President Barack Obama will address the 70th session of the U.N. General Assembly Monday. Obama is expected to call on world leaders to work together to confront crises around the world by scaling back aggressive political tactics and embracing diplomacy.

The United Nations Web TV service will live stream the president’s remarks, which are slated to begin not long after 9 a.m. EDT. Brazil speaks before the U.S., and China and Iran will follow Obama.

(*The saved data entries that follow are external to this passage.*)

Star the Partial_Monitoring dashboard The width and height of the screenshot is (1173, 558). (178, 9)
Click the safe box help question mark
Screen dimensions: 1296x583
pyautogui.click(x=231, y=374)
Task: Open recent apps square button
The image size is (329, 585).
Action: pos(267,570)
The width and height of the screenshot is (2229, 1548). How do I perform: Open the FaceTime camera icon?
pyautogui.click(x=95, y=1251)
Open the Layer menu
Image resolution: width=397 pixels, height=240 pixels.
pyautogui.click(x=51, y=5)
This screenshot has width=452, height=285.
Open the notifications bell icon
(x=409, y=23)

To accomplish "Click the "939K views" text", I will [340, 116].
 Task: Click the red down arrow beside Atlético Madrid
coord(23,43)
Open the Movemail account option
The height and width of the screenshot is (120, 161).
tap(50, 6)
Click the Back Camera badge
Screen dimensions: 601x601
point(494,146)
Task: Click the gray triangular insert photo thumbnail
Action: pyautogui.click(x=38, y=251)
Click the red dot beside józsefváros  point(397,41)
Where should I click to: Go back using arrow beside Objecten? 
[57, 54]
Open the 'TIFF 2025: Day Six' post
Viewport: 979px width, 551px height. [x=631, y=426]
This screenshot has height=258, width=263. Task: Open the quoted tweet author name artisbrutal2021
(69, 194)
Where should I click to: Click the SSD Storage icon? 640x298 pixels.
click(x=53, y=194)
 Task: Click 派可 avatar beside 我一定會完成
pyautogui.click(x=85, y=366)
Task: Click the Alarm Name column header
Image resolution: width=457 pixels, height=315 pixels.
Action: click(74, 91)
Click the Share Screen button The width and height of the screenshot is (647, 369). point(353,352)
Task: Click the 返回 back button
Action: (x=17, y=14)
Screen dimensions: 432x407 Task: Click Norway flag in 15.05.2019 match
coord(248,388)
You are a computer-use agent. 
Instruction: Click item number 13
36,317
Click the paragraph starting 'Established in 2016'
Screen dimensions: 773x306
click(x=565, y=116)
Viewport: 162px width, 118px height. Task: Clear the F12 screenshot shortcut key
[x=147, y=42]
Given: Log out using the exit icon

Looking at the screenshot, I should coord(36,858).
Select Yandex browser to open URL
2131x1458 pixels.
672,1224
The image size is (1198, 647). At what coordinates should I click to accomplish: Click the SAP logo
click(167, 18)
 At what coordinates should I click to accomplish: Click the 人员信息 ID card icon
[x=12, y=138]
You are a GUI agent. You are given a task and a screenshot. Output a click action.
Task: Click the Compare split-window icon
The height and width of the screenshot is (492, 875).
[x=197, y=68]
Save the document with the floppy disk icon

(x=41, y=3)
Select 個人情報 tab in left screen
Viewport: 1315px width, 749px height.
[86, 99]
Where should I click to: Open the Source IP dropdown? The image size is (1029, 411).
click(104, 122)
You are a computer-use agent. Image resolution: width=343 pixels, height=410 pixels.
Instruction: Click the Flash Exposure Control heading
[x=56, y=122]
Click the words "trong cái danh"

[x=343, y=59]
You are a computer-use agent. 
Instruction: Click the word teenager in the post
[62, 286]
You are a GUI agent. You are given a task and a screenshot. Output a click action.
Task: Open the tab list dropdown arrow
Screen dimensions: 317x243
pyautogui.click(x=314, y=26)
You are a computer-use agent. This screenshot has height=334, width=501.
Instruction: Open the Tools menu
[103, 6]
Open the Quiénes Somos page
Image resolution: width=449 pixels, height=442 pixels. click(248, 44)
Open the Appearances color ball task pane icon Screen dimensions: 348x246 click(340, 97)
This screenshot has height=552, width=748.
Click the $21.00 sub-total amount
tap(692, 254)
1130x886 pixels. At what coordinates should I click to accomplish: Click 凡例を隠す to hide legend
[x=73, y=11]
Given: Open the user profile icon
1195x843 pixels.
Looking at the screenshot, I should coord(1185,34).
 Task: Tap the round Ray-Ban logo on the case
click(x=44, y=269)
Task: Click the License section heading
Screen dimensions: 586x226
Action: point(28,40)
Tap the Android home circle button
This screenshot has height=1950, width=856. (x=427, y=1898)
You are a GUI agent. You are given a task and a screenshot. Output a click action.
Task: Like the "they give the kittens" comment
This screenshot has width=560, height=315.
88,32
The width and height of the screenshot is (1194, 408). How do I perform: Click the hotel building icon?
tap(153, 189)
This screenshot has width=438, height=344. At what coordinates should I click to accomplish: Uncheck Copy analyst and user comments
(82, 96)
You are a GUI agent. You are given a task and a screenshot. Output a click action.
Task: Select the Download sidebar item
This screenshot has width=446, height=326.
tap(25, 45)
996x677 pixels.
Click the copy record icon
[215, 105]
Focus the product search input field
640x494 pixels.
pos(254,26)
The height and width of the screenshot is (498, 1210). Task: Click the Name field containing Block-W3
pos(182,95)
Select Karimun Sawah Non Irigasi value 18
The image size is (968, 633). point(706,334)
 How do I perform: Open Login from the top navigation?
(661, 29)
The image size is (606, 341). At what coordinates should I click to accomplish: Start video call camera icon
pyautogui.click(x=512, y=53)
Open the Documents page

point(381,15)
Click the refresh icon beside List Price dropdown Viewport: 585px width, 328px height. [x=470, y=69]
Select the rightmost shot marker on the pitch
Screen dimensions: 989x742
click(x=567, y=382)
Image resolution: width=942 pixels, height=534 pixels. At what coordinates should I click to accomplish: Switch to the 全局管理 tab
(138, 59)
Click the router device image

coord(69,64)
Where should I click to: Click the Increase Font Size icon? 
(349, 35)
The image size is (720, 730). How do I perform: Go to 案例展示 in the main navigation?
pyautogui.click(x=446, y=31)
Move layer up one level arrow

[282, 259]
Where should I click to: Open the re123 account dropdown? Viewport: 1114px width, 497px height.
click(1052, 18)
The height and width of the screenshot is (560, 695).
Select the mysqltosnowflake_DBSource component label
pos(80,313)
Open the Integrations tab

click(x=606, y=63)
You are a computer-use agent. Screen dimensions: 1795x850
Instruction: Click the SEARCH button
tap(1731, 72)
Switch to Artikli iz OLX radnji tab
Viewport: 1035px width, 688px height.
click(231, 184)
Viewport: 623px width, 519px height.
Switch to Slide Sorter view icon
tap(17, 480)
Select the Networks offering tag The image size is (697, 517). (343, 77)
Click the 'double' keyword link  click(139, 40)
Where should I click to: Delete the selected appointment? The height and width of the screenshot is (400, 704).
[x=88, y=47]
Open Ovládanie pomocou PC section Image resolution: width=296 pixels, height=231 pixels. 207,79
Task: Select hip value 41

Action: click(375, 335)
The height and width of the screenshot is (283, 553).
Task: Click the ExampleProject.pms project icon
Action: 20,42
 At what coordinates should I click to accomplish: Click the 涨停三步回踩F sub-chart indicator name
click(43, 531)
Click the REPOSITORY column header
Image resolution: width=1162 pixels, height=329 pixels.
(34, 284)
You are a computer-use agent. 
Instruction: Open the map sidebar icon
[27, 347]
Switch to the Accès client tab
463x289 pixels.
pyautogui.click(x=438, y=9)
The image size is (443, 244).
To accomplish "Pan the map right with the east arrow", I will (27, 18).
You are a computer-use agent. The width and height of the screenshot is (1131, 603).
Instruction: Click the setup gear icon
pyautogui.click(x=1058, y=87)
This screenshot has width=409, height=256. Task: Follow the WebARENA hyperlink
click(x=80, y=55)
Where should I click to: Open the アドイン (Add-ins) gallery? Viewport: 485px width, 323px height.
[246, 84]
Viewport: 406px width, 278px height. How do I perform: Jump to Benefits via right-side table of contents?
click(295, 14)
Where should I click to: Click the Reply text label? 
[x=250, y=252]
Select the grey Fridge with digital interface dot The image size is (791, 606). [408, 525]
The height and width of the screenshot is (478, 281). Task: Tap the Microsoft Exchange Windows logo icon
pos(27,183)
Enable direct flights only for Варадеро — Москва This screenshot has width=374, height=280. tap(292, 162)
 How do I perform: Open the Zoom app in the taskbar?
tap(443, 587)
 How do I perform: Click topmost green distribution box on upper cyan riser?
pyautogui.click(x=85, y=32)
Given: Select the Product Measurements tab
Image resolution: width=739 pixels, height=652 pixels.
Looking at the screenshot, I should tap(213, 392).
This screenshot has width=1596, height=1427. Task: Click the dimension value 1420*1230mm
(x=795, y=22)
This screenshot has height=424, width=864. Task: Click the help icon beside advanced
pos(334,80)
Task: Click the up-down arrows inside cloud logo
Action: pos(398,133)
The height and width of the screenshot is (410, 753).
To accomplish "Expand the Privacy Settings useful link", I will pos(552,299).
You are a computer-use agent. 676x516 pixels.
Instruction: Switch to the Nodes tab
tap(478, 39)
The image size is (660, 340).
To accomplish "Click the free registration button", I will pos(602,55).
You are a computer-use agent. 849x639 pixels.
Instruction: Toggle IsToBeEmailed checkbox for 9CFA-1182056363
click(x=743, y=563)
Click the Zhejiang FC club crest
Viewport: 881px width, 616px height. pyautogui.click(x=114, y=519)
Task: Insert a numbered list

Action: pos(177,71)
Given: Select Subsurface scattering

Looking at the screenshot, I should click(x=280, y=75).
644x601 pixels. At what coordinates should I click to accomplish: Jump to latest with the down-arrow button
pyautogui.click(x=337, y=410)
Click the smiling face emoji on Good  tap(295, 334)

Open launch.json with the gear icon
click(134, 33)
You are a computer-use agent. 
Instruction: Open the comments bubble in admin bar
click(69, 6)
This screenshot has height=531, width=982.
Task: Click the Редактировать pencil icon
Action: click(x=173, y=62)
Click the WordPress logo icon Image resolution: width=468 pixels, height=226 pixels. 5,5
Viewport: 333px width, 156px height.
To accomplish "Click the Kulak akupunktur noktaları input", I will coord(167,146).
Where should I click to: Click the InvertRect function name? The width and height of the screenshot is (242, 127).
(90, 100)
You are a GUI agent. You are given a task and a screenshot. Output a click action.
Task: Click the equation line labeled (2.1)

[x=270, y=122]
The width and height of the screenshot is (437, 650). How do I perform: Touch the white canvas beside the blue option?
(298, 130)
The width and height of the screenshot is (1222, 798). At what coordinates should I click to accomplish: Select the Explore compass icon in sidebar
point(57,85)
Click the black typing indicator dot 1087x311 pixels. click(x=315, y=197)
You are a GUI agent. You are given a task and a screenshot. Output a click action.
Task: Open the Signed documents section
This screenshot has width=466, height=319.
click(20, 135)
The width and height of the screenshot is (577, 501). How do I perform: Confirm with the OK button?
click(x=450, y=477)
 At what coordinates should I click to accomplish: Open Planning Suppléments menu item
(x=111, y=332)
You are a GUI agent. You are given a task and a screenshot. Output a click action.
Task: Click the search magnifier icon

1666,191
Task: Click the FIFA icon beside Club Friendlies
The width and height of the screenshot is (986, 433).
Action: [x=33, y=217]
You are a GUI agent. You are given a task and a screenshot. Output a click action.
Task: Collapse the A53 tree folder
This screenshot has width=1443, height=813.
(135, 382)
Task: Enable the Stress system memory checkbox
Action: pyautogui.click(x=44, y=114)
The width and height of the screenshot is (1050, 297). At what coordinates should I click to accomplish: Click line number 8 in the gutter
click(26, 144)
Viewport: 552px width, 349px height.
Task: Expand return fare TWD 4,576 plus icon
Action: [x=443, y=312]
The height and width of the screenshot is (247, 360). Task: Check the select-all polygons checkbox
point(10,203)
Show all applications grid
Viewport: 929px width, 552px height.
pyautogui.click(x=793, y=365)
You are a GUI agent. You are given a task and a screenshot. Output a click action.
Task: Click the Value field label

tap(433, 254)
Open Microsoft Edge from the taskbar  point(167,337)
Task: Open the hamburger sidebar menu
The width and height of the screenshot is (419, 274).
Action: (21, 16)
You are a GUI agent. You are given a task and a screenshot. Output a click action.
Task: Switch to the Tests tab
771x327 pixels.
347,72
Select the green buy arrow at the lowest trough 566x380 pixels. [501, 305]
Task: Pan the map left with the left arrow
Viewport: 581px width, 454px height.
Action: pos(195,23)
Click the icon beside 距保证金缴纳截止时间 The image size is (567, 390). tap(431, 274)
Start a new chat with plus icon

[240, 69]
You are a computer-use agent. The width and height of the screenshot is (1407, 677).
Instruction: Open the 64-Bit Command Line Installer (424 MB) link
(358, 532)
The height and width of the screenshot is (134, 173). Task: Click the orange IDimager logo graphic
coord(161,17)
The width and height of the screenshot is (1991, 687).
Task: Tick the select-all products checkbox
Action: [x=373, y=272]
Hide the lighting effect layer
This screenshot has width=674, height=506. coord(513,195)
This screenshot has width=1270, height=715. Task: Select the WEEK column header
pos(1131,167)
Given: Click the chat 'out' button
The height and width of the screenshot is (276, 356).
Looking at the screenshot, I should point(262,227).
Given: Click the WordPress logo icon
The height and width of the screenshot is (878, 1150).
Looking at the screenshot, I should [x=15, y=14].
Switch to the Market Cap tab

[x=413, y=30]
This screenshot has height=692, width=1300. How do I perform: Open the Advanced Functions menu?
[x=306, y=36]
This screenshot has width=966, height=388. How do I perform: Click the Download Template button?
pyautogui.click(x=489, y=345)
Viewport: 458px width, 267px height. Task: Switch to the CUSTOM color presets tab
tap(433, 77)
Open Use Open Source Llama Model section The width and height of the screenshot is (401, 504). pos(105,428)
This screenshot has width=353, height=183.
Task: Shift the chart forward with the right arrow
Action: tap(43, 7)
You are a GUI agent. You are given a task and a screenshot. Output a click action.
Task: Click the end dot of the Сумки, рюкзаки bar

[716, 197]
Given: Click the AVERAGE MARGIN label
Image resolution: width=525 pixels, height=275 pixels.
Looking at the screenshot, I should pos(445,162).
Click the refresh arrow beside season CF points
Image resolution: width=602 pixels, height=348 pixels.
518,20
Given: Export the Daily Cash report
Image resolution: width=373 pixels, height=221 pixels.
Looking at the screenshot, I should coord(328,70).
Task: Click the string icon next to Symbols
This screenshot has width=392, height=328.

“Obama will be in the tricky position of speaking before his two main geopolitical rivals. If he lauds their cooperation over Iran, right-wing American critics will claim he’s gone soft on China and Russia. If he throws in any tough lines about Ukraine, as he did last year, or the South China Sea, Xi and Putin will be able to take the podium and accuse him of making trouble,” Richard Gowan, a U.N. expert at the European Council on Foreign Relations think tank, told the Guardian. “I can only imagine that the [U.S.] State Department will be trying to coordinate very closely with Moscow and Beijing, and the CIA will be working very hard to get early drafts of their texts.”

Obama and Russian President Vladimir Putin are expected to meet at some point during the week to talk about Ukraine and the crisis in Syria, the Washington Post reported. White House Press Secretary Josh Earnest said the meeting was at the request of Putin, and in any discussion of Ukraine, it would be made clear to the Russian leader his country’s actions in Ukraine are a “clear violation of the territorial integrity of that sovereign nation."

Obama spoke at the United Nations last year, discussing issues such as poverty, global disease and the economy, and made tough remarks on Russia's actions in Ukraine.